Could Flowers for Algernon really happen?

Have you read the book Flowers for Algernon?

There is a paper by Konopka et al., which describes the mice that recapitulate Algernon’s (and the protagonist’s) fate.

These mice were genetically modified in an interesting way. Namely, they have a molecular “switch” in the brain, that upon addition of a drug (tamoxifen), causes them to turn off a gene. This gene produces a protein that directs making of micro RNAs, small RNA particles that regulate pretty much almost everything. To simplify, the small RNAs keep down the production of many proteins responsible for learning. When we turn them off, the production goes up.

The process is gradual. Micro RNAs are very stable in the brain. Only several weeks after having a gene turned off the mice have started to experience some effects. And surprisingly, as some brain protein levels were rising, the mice were getting smarter.

There is a lot of tests to examine how smart a mouse actually is. They aren’t perfect, because these tests were originally designed for rats, and rats are much more intelligent. A mouse is generally a dumb animal, and doesn’t socialize as well with humans, so it’s harder to make it learn.

For example, take the Morris water maze test. Basically what you do is that you let a mouse into a water pool. Mice can swim, but they don’t like getting wet. The only way to get away from the water is to find an invisible platform and step on it. The first time, a mouse finds it by exploring. For several days, the mouse is learning where it is, so she gets there gradually faster.

This way we can compare mice lacking a gene and normal mice and see how fast they learn. This is a very good test… unless the mice don’t want to learn. Because, for example, they come from a dumber strain. Of because they don’t like the experimenter’s scent, or there are two different experimenters and the mice are confused. I’ve even heard that water’s temperature can be an issue. When it’s too cold, a mouse will be too uncomfortable to explore and just swim in circles. When it is too pleasant for the mouse, it will delay searching the platform and float on the water, having fun.

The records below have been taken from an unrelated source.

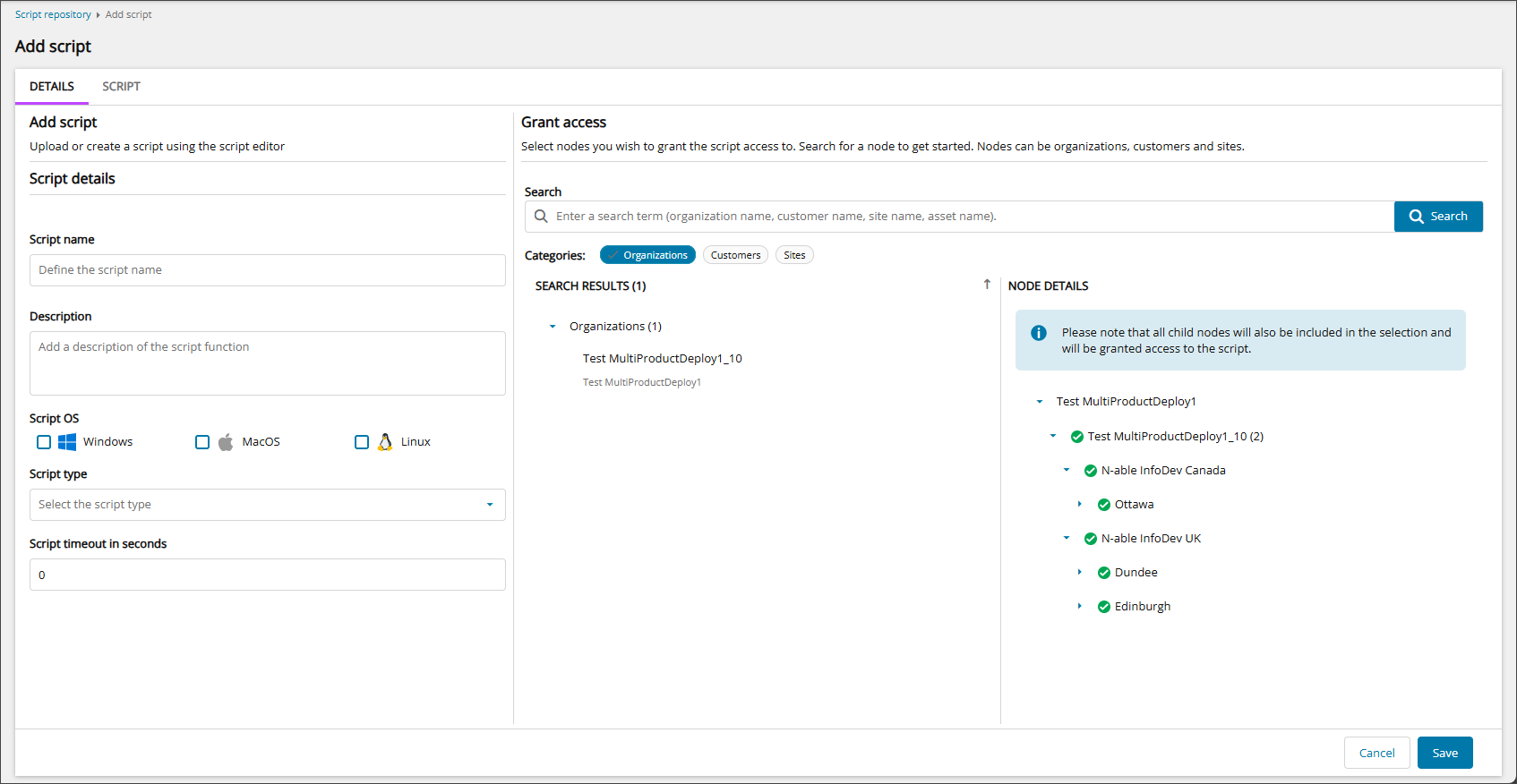The image size is (1517, 784).
Task: Click the green check next to N-able InfoDev Canada
Action: pyautogui.click(x=1090, y=471)
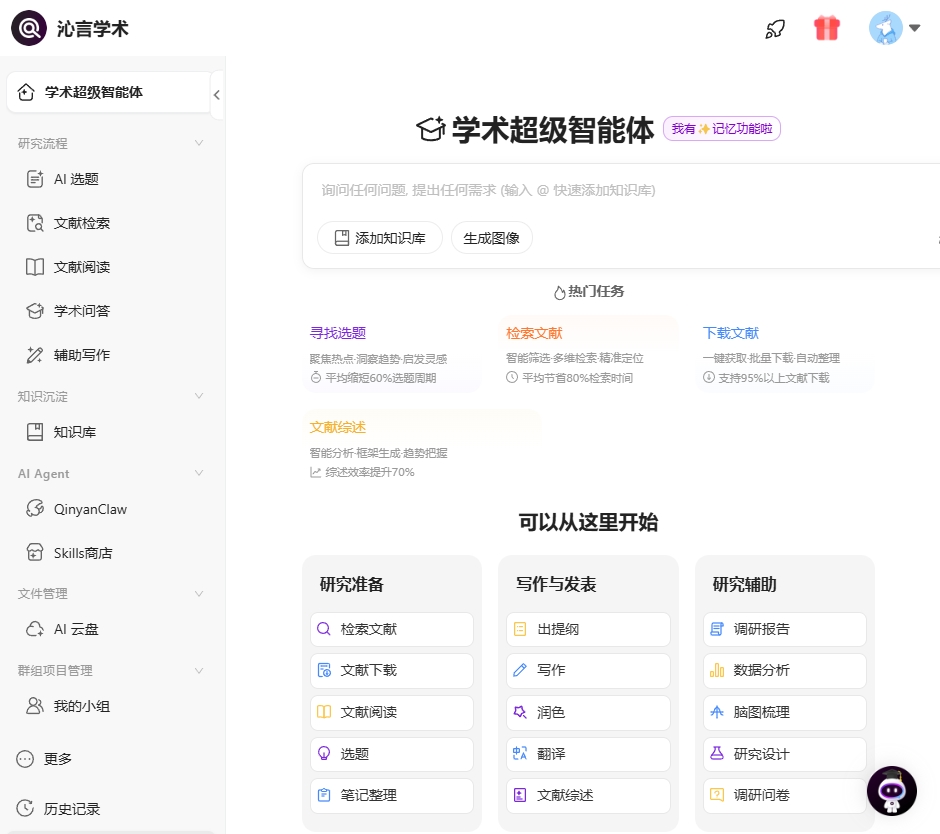Image resolution: width=940 pixels, height=834 pixels.
Task: Select the 调研报告 option under 研究辅助
Action: pyautogui.click(x=784, y=629)
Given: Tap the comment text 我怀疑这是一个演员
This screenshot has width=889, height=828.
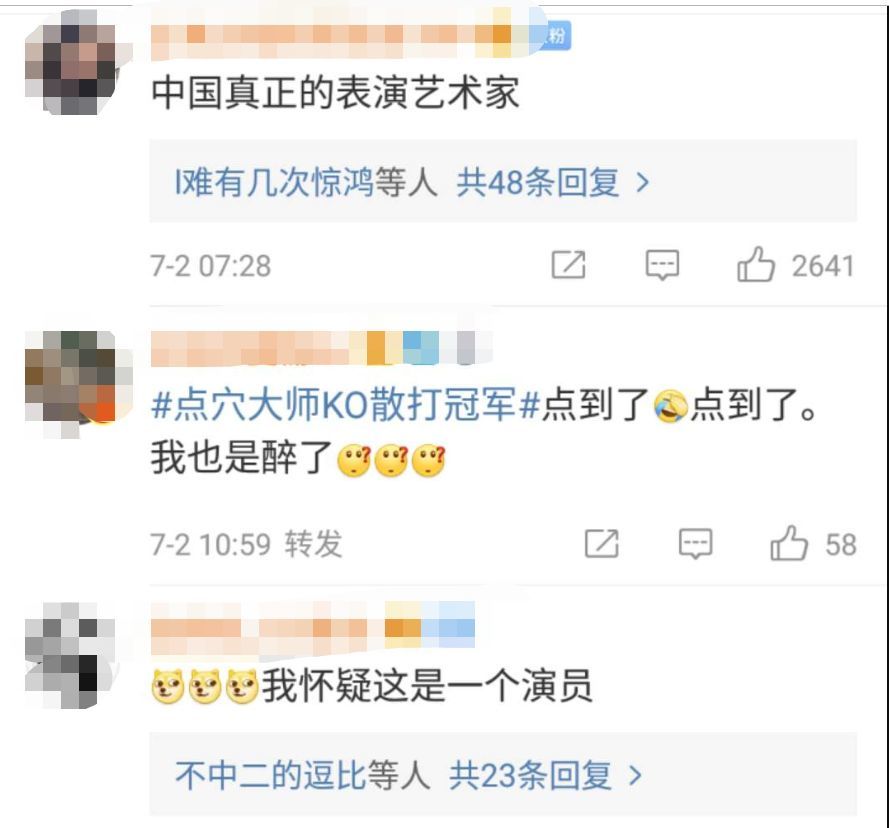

Altogether, behavioral testing is a pain in the ass, or so I’ve been told, because so far I’ve been mostly doing molecular research.

So you take these mice, run a battery of test, and each one of them shows a different aspect of a mouse learning. At the end of the story you have a pretty good idea of how smart your mice are. It takes time. And if your experiment doesn’t work – for the reasons mentioned above or more – you repeat that. Then you have to repeat that once again. After all, this particular mouse could be just smart by accident. To fulfill the minimum for a publishable experiment, you must repeat it at least three times. Not – three mice. Three groups of mice, one after another, preferably each from a new litter.

Mice live up to two years, and they start to age at approximately seven months. By the time you have finished all the tests, your first litter of genetically modified mice has probably gotten old. Anyway if this is a new strain, you want to see how they age.

In the case of the paper I’m writing about, the researchers already knew that these mice age badly. After the intelligence boost, when they lose all the miRNAs, they experience neurodegeneration. Just like in the “Flowers for Algernon” – first they get smart, and then decline with devastating effects, only it was discovered in a reverse order.

You can’t get genetically modified humans. But what if the experiment was about a therapy, a drug or an operation, like in the novel? Could Flowers for Algernon happen in real life?

There was just one mouse in the book. If I recall correctly, the experiment wasn’t even repeated before they applied it on a human. Mice age fast – the scientists in the book would have noticed something before even thinking about human tests. They wouldn’t even have to wait on purpose. It’s impossible to do all the tests that were done on Algernon, then some additional experiments to support it, describe it all, show it to the press and publish without the mouse getting old. The reviewers would make them create more mice like Algernon. They would make them dissect Algernon’s brain and investigate the slices. This paper would get stuck in a publishing hell!

Or maybe that was feasible several decades ago, when the book was written? Maybe the rules weren’t that restrictive, but the media weren’t that fast, too.

Therefore I have no clear answer. And I do wonder.